Phuwin pads downstairs in Pond's shirt and tight shorts that curve his ass perfectly, the ring catching sunlight as he steps into the bakery's warm kitchen. He talks to Soònào—laughs about Godji walking in, tells her how much he loves Pond, asks what she wants for the wedding. Her voice comes soft and sure: a huge gold arch, flowers, a stand for her speech where she'll scream like a fangirl. A tear slips down his cheek as he raises his pinky, feels hers wrap around his, and promises. The wind shifts. He wipes his face and turns to help Godji with the morning pastries.

Phuwin's feet found the stairs before his mind caught up. The wood was cool and familiar under his soles, each step a soft creak he'd known since childhood. He wore Pond's shirt—white cotton, sleeves rolled twice, hanging past his hips—and a pair of black shorts so tight they felt painted on. The fabric cut high on his thighs, curved over his ass like a second skin. He hadn't bothered checking a mirror. He knew what he looked like. That was the point.

The diamond on his finger caught the morning light slanting through the bakery window, scattering it across the wall in a tiny galaxy. He stopped mid-stair, lifted his hand, turned it. The stone threw a constellation across the flour-dusted wallpaper. One point. Two. He watched it move, and something warm opened in his chest.

The bakery kitchen was empty. The fluorescent strip above the steel table hummed its low buzz, and the air was thick with yeast and burnt sugar—the smell of Godji's first batch, already cooling on the rack. A tray of croissants sat golden and glossy, butter still weeping from their seams. The kettle was warm. A single mug waited on the counter, Godji's silent offering.

He didn't reach for it.

He stood in the center of the kitchen, barefoot on the concrete, the cool seeping through his soles, and let the quiet settle around him.
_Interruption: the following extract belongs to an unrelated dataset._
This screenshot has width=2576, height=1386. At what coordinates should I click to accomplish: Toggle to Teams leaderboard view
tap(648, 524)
The clock above the door ticked. Somewhere outside, a bird called once, then twice. The refrigerator hummed. And Phuwin felt the space open around him like a held breath, like the room itself was waiting.
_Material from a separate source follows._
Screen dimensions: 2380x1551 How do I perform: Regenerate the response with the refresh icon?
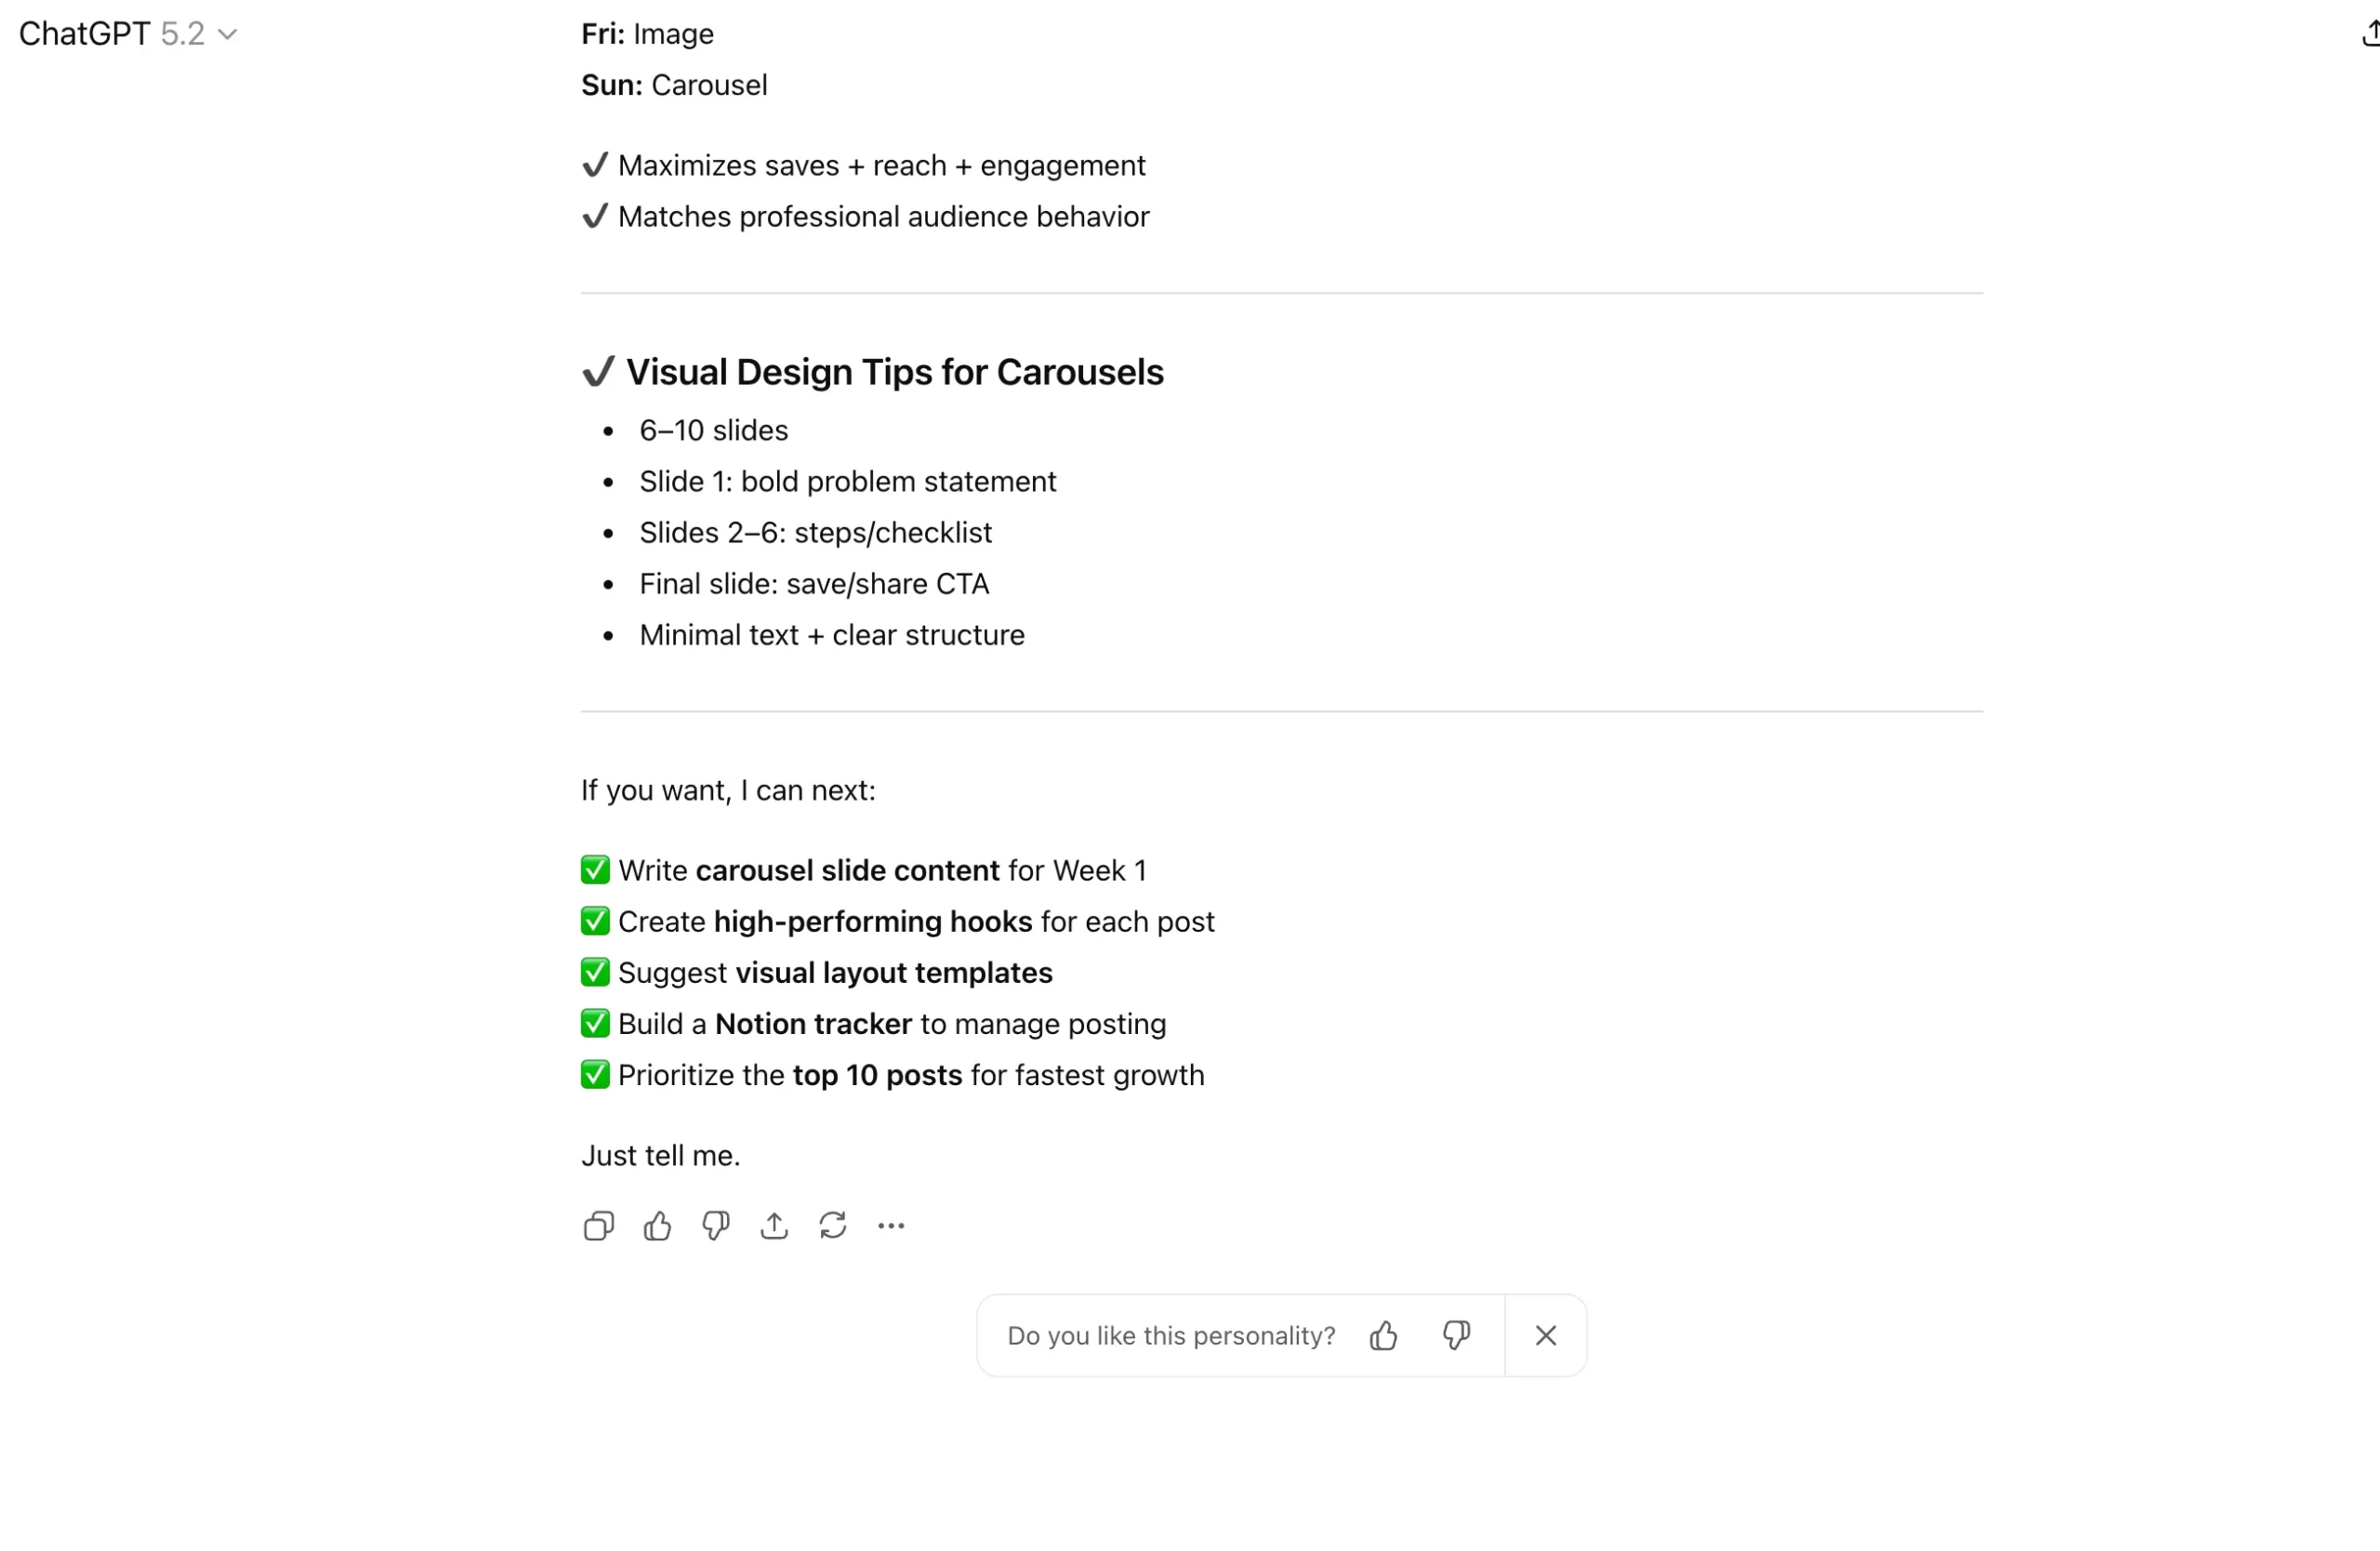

"So," he said. His voice was rough from sleep, barely a whisper. He cleared his throat, tried again. "So I'm engaged now."

The words hung in the air, soft and strange. He laughed at himself—talking to an empty kitchen—but the laugh didn't feel wrong. It felt like the right thing to do.

"Godji walked in on us," he said, and the laugh came easier now, warm in his chest. "I mean. She just opened the door. And we were—you know. And she just stood there. Looked at me. Looked at him. Said she'd leave the door open for the cat." He shook his head, smiling. "There is no cat. We don't have a cat. She just wanted me to know she saw."

He wrapped his arms around himself, the cotton of Pond's shirt soft against his palms. The motion pressed his thighs together, the shorts riding higher, but there was no one here to see. Just the croissants. Just the kettle. Just the ghost he was speaking to.

"I love him," he said, and the words came out simple, true, like water finding its level. "I love him so much it's stupid. It's embarrassing. He proposed on the beach with fairy lights and an arch, and I cried, and he cried, and Santa took pictures, and Siyh was sobbing in the background, and it was—" He stopped, pressed his lips together. A tear slipped down his cheek before he could stop it. "It was perfect. It was the most perfect thing that's ever happened to me, and you weren't there."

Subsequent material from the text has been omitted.